INPUT:
════════════════════

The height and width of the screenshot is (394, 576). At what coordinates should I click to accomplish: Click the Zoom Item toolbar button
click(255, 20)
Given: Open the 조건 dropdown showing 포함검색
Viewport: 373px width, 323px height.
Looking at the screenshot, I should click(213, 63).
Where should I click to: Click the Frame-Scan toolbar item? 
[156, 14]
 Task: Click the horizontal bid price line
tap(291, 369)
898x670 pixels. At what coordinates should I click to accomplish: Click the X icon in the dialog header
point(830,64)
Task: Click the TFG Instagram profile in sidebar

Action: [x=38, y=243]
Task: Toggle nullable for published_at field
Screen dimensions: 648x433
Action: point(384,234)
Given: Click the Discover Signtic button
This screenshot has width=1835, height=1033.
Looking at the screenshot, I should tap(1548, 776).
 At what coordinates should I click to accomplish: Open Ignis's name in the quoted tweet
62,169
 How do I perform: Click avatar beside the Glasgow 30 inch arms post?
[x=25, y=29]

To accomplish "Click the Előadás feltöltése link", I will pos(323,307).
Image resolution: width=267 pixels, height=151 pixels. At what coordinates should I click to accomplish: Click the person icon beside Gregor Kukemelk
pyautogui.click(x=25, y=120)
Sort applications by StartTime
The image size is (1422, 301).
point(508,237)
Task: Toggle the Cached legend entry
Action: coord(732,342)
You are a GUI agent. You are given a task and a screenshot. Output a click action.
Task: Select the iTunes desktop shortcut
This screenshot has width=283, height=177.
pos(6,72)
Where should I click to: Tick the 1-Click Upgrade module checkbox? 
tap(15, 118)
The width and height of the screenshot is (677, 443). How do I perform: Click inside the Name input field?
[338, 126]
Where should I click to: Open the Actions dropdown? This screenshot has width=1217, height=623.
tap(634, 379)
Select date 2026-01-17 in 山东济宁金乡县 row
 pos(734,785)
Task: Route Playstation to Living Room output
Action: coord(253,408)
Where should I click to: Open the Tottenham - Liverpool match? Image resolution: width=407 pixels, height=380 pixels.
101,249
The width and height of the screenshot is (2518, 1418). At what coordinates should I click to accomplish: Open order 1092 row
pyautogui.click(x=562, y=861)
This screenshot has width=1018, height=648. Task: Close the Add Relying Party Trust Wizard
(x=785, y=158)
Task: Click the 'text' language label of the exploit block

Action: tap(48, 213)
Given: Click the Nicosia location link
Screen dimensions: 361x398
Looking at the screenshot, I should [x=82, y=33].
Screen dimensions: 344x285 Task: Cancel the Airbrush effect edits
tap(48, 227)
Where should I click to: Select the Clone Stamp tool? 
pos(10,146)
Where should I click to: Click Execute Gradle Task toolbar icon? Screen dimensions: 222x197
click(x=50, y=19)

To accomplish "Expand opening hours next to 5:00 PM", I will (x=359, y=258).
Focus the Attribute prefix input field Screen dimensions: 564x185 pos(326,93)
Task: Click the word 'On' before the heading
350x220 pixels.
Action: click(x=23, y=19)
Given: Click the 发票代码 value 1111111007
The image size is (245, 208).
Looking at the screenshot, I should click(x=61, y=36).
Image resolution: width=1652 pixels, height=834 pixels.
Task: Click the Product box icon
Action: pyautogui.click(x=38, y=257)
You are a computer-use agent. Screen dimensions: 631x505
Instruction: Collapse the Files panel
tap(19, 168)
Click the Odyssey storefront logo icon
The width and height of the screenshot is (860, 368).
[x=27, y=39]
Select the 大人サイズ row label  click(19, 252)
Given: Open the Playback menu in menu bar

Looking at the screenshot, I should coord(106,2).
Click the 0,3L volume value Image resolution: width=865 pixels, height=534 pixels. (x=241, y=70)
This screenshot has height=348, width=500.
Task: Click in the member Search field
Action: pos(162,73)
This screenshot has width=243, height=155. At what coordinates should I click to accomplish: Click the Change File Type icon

════════════════════

INSTRUCTIONS FOR THE TASK: Copy all of the rows above verbatim, keeping every line unchanged and in its original order.

ANSWER TO THE TASK:
The height and width of the screenshot is (394, 576). At what coordinates should I click to accomplish: Click the Zoom Item toolbar button
click(255, 20)
Given: Open the 조건 dropdown showing 포함검색
Viewport: 373px width, 323px height.
Looking at the screenshot, I should click(213, 63).
Where should I click to: Click the Frame-Scan toolbar item? 
[156, 14]
 Task: Click the horizontal bid price line
tap(291, 369)
898x670 pixels. At what coordinates should I click to accomplish: Click the X icon in the dialog header
point(830,64)
Task: Click the TFG Instagram profile in sidebar

Action: [x=38, y=243]
Task: Toggle nullable for published_at field
Screen dimensions: 648x433
Action: point(384,234)
Given: Click the Discover Signtic button
This screenshot has width=1835, height=1033.
Looking at the screenshot, I should tap(1548, 776).
 At what coordinates should I click to accomplish: Open Ignis's name in the quoted tweet
62,169
 How do I perform: Click avatar beside the Glasgow 30 inch arms post?
[x=25, y=29]

To accomplish "Click the Előadás feltöltése link", I will pos(323,307).
Image resolution: width=267 pixels, height=151 pixels. At what coordinates should I click to accomplish: Click the person icon beside Gregor Kukemelk
pyautogui.click(x=25, y=120)
Sort applications by StartTime
The image size is (1422, 301).
point(508,237)
Task: Toggle the Cached legend entry
Action: coord(732,342)
You are a GUI agent. You are given a task and a screenshot. Output a click action.
Task: Select the iTunes desktop shortcut
This screenshot has width=283, height=177.
pos(6,72)
Where should I click to: Tick the 1-Click Upgrade module checkbox? 
tap(15, 118)
The width and height of the screenshot is (677, 443). How do I perform: Click inside the Name input field?
[338, 126]
Where should I click to: Open the Actions dropdown? This screenshot has width=1217, height=623.
tap(634, 379)
Select date 2026-01-17 in 山东济宁金乡县 row
 pos(734,785)
Task: Route Playstation to Living Room output
Action: coord(253,408)
Where should I click to: Open the Tottenham - Liverpool match? Image resolution: width=407 pixels, height=380 pixels.
101,249
The width and height of the screenshot is (2518, 1418). At what coordinates should I click to accomplish: Open order 1092 row
pyautogui.click(x=562, y=861)
This screenshot has width=1018, height=648. Task: Close the Add Relying Party Trust Wizard
(x=785, y=158)
Task: Click the 'text' language label of the exploit block

Action: tap(48, 213)
Given: Click the Nicosia location link
Screen dimensions: 361x398
Looking at the screenshot, I should [x=82, y=33].
Screen dimensions: 344x285 Task: Cancel the Airbrush effect edits
tap(48, 227)
Where should I click to: Select the Clone Stamp tool? 
pos(10,146)
Where should I click to: Click Execute Gradle Task toolbar icon? Screen dimensions: 222x197
click(x=50, y=19)

To accomplish "Expand opening hours next to 5:00 PM", I will (x=359, y=258).
Focus the Attribute prefix input field Screen dimensions: 564x185 pos(326,93)
Task: Click the word 'On' before the heading
350x220 pixels.
Action: click(x=23, y=19)
Given: Click the 发票代码 value 1111111007
The image size is (245, 208).
Looking at the screenshot, I should click(x=61, y=36).
Image resolution: width=1652 pixels, height=834 pixels.
Task: Click the Product box icon
Action: pyautogui.click(x=38, y=257)
You are a computer-use agent. Screen dimensions: 631x505
Instruction: Collapse the Files panel
tap(19, 168)
Click the Odyssey storefront logo icon
The width and height of the screenshot is (860, 368).
[x=27, y=39]
Select the 大人サイズ row label  click(19, 252)
Given: Open the Playback menu in menu bar

Looking at the screenshot, I should coord(106,2).
Click the 0,3L volume value Image resolution: width=865 pixels, height=534 pixels. (x=241, y=70)
This screenshot has height=348, width=500.
Task: Click in the member Search field
Action: pos(162,73)
This screenshot has width=243, height=155. At what coordinates should I click to accomplish: Click the Change File Type icon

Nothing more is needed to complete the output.